En El fin de todas las
cosas, ensayo de 1794 (en su más lúcida –e irónica- senectud) Kant se
pregunta por ese “tránsito” a la “eternidad”, de la expresión “corriente”. ¿Qué
podemos pensar de ese fin de todos los tiempos, de ese “tiempo” (duratio noumenon) inconmensurable con el
tiempo natural? Esta Idea (porque es una Idea, es decir, algo que apunta a lo
trascendente) tiene solo un origen moral. Precisamente por eso es tan
problemática kantianamente: porque la relación entre lo moral y los fines,
entre el deber y la felicidad, es lo problemático en sí. Los hombres son
llevados a pensar en el fin de la historia porque, sin ello, la creación
carecería de sentido. El último día sería el día del Juicio, es decir, el día
en que se dirimiría si realmente mereciste ser feliz (paradójicamente, ese mismo
día tendría kantianamente que dejar de existir la moral). Y Kant se pregunta si
se puede llamar siquiera vida a ese tiempo donde nada cambia, a ese Aleluya o
Lamentación perpetuos. Respecto de qué será lo más “probable” para ese tiempo,
a Kant le parece más coherente con el requerimiento práctico o ético, el “dualismo”,
es decir, la escatología en la que unos se salvan y otros se condenan (la
aniquilación de todos denotaría a un creador deficiente, y el monismo, según el
cual todos se salvan, le parece excesiva “segura indiferencia”), aunque
advierte que nadie se conoce a sí mismo ni conoce a los demás lo suficiente
como para pronosticar el Juicio: nadie sabe cierto si su móvil ha sido
plenamente moral. Kant hace de la necesidad virtud: la no cognoscibilidad del
final es una suerte para la moral. La salvación queda, pues, como solo un
postulado moral, fácil de malinterpretar, y completamente irrepresentable,
pero, es esencial decirlo, ni mucho menos inexistente o injustificado. Es la fe
racional, que solo permite el silencio respecto de ese otro tiempo y lugar.
------------------------------
• [EJERCICIOS PROPUESTOS]
1 – Traduce al inglés esta oración del fragmento sobre Kant: "Kant hace de la necesidad virtud: la no cognoscibilidad del final es una suerte para la moral."
2 – Expresa como lista numerada las líneas de las entradas que van desde la que contiene "The image size is (865, 519)." hasta la que contiene "point(228,7)", esta incluida, sin las líneas en blanco.

• [DATOS DISPONIBLES]
------------------------------
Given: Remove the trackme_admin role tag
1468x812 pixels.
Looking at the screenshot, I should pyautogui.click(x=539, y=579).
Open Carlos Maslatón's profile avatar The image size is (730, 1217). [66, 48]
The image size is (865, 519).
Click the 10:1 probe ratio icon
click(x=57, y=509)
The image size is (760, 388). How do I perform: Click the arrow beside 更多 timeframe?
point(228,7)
------------------------------
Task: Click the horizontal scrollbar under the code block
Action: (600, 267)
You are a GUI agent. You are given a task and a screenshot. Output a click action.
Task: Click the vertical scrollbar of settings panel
------------------------------
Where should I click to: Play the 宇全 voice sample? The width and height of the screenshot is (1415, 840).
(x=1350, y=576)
------------------------------
• [CONJUNTO DE RESPUESTAS]
1 – Kant makes a virtue of necessity: the unknowability of the end is a stroke of luck for morality.

2 –
1. The image size is (865, 519).
2. Click the 10:1 probe ratio icon
3. click(x=57, y=509)
4. The image size is (760, 388). How do I perform: Click the arrow beside 更多 timeframe?
5. point(228,7)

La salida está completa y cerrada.